Three Hares Running
Morning walks cheer us
Hares run unhindered in fields
We are one with nature now
Pink sun on silver frost. I see the hares. Out of the oilseed rape, across the ditch, onto the plough. Three hares running, running not crouching in the tramlines or jinking erratically for cover. It lifts the spirits this early morning race. Tugged by sap rising, March hares put life into empty fields. Today they own the landscape. They remind me of the symbol of three hares, the mystical motifs found in Devon churches. Three hares each with two ears but only three ears between them.**
This year I saw them in February and some mornings I would catch them in a dance of eight or nine running and circling. They have woven their magic after a full moon night. Give them space to run and a place to shelter. Three hares running.
It is March at last and after a long winter of flood, snow, frost and lockdown we search for signs of spring. There is warmth in the sun when it appears and the longer days mean that birds are on the move. Winter has stripped the countryside bare. The trees are shrivelled by cold winds and frost, branches snapped, last leaves tossed to the fields. Gales felled hedgerow trees tumbled in a sprawl of ivy. Dried tufts of grasses are flattened by the wind, shrink wrapped against field edges.
This is the ‘Hungry Gap’ – the end of winter when last year’s food reserves are at their lowest but there is still little growth to provide new seeds and insects have yet to emerge. The Hungry Gap was named by gardeners for this time of year, when all that was left on the allotment were a few cabbages, potatoes and carrots. The winter diet was uninspiring and yet the new crops were only just being set and a long way from providing food.
The yellowhammers have been here most mornings, their cheery song bursting from the hawthorn bushes, a splash of citron caught in first light. There are usually eight foraging on aniseed coated seed that spills from the bird feeders. No reed buntings or tree sparrows now – just two species that have been rubbed out of our landscape.

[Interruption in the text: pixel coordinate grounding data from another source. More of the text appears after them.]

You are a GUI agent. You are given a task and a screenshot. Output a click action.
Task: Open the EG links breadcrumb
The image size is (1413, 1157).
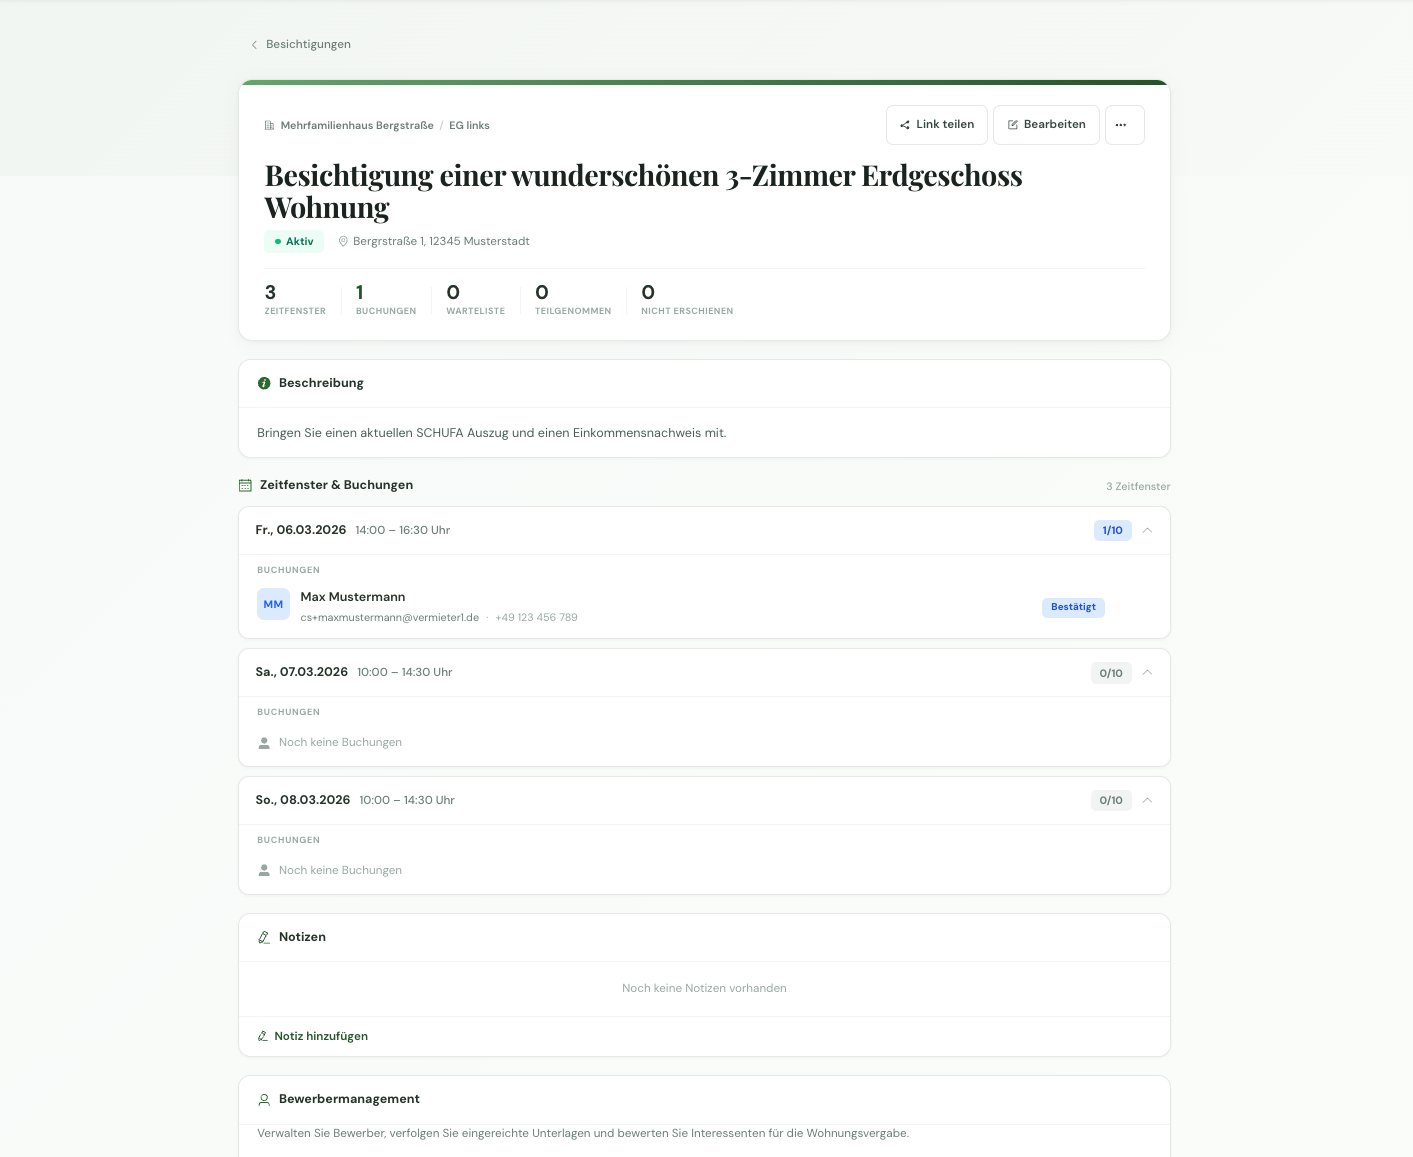pos(469,126)
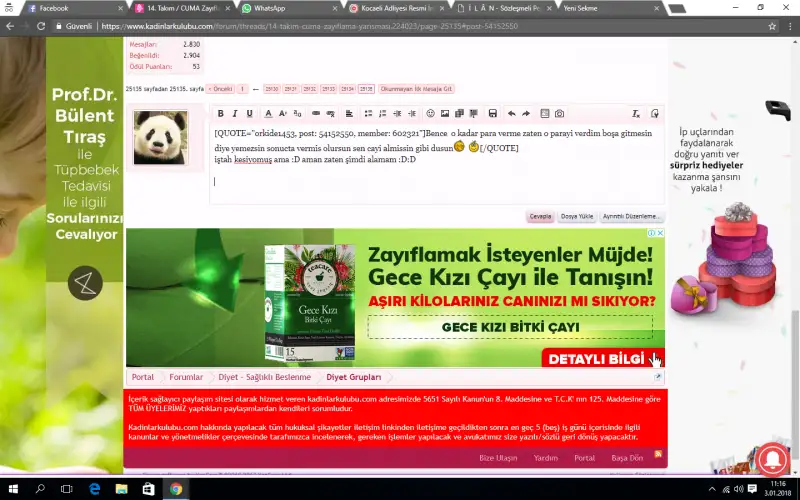Toggle italic text formatting
Image resolution: width=800 pixels, height=500 pixels.
click(236, 114)
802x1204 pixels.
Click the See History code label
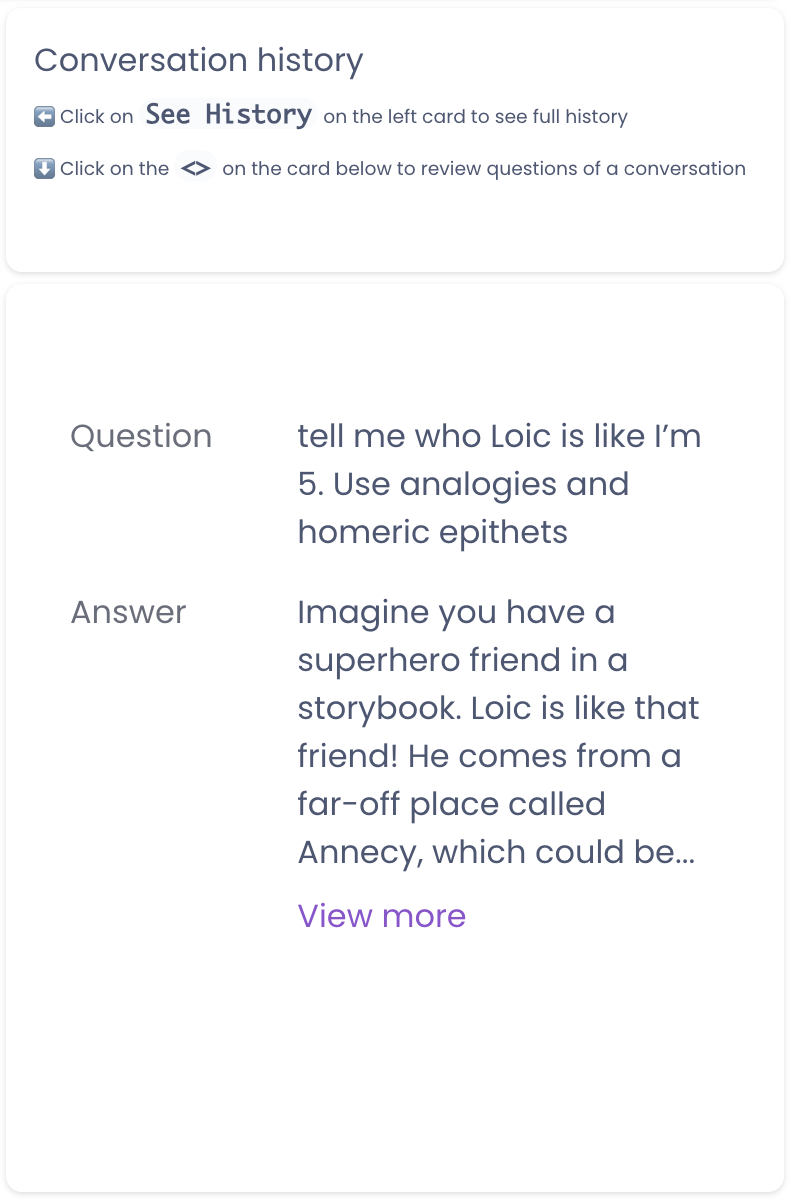pyautogui.click(x=228, y=115)
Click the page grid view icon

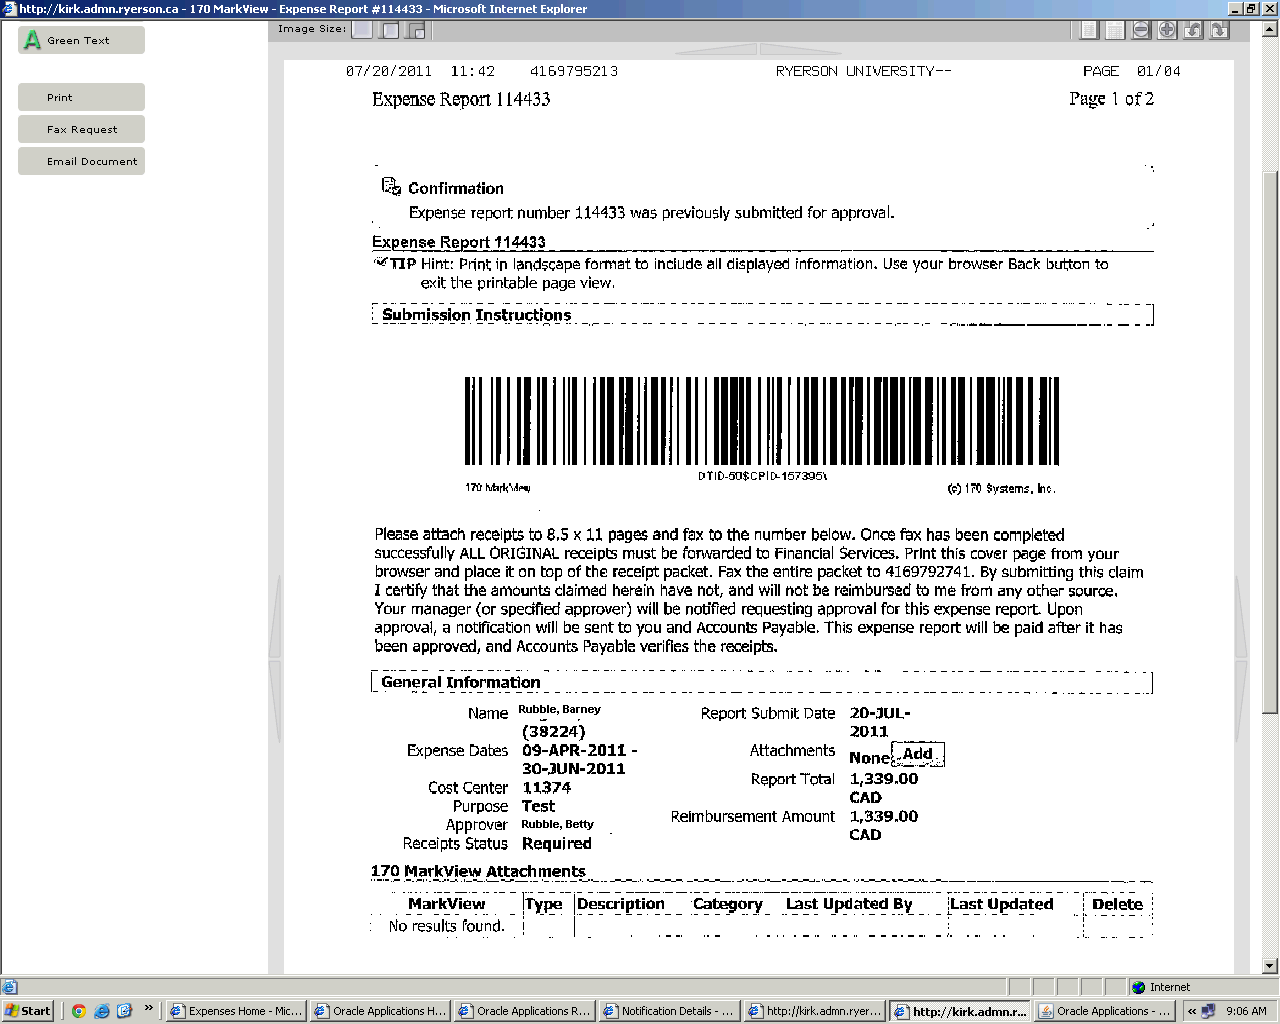[x=1115, y=30]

But we look for signs of hope and March brings one of the first of the spring migrations. On warm moist nights the toads are moving. I organise the toad rota in the village and each night someone goes out to rescue toads who are setting off across the road for their amorous tryst in the village pond.
Toads use the lunar cycle to co-ordinate their gatherings, ensuring that enough males and females come together at the same time. They arrive at the breeding sites, mate and spawn around the full Moon. This maximises their breeding success and reduces the odds of being eaten. But they also need night-time temperatures to be above 5 or 6 degrees.
There is a magic about toad collecting. We drag ourselves away from the fire, take buckets and torches and walk up to the green. A Little Owl calls its mournful whoooo. Pigeons clatter, disturbed from their roost. Dusk falls. The air is quiet. Then a squeaking call from the ditch. Toads emerge, tentative, a face peering from grass verge, venturing onto the road, heading for water. For an hour we follow a route round the pond and down the side roads from where toads are emerging in ones and twos. Some are already paired up. ‘The bucket dating agency’ one of my patrollers says.
We count males and females, frogs, newts. Some nights we collect hundreds and remove those we didn’t manage to save from passing cars. Gently they are released into the rippled depths of the pond. The torch spotlights them. Some make off, strong kicking back legs, needing to make up for lost time. Some hang there, floating, back legs splayed, remembering the feel of water after a winter in earth and wood.
There is much to enjoy about the coming of spring, the feeling of release as the cold and the dark lose their grip on the countryside. Armed with camera, notebook and pen I try to capture the sights and sounds, smells and tastes of March.